| EXERCISE REQUIREMENTS |
From the entries below, return only the lines starting at the one that contains "Expand the Home" and ending at the one that contains "Click the 天眼一下", exactly as they stand.

--

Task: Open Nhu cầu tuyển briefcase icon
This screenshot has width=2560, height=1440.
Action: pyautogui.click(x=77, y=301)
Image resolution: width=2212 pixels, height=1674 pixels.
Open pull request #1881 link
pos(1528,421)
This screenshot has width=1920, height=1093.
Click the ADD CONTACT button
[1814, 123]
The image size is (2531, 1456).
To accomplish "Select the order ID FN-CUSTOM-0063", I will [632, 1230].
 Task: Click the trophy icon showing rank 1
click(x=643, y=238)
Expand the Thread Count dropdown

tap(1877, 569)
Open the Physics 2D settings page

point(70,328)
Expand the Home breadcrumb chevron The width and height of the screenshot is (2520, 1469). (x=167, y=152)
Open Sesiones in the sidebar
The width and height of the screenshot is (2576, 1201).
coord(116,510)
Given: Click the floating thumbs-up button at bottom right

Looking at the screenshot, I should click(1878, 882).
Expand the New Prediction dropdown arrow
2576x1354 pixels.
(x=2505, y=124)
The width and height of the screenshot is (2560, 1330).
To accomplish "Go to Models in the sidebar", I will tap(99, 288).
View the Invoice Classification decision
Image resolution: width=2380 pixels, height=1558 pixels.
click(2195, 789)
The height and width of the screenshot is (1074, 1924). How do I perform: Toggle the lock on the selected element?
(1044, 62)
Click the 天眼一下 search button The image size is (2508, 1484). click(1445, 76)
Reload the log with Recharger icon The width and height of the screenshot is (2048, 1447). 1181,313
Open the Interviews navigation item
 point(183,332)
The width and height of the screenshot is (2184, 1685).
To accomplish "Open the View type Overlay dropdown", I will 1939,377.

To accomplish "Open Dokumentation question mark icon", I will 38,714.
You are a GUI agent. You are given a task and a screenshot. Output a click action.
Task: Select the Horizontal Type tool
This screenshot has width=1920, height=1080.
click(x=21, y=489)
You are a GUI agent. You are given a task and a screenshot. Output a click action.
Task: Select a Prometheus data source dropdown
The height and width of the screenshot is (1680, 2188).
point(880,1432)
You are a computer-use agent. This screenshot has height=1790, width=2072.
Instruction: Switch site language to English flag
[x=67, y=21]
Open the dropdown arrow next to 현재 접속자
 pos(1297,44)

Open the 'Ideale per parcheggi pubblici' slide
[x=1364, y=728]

--

| RESULT |
Expand the Home breadcrumb chevron The width and height of the screenshot is (2520, 1469). (x=167, y=152)
Open Sesiones in the sidebar
The width and height of the screenshot is (2576, 1201).
coord(116,510)
Given: Click the floating thumbs-up button at bottom right

Looking at the screenshot, I should click(1878, 882).
Expand the New Prediction dropdown arrow
2576x1354 pixels.
(x=2505, y=124)
The width and height of the screenshot is (2560, 1330).
To accomplish "Go to Models in the sidebar", I will tap(99, 288).
View the Invoice Classification decision
Image resolution: width=2380 pixels, height=1558 pixels.
click(2195, 789)
The height and width of the screenshot is (1074, 1924). How do I perform: Toggle the lock on the selected element?
(1044, 62)
Click the 天眼一下 search button The image size is (2508, 1484). click(1445, 76)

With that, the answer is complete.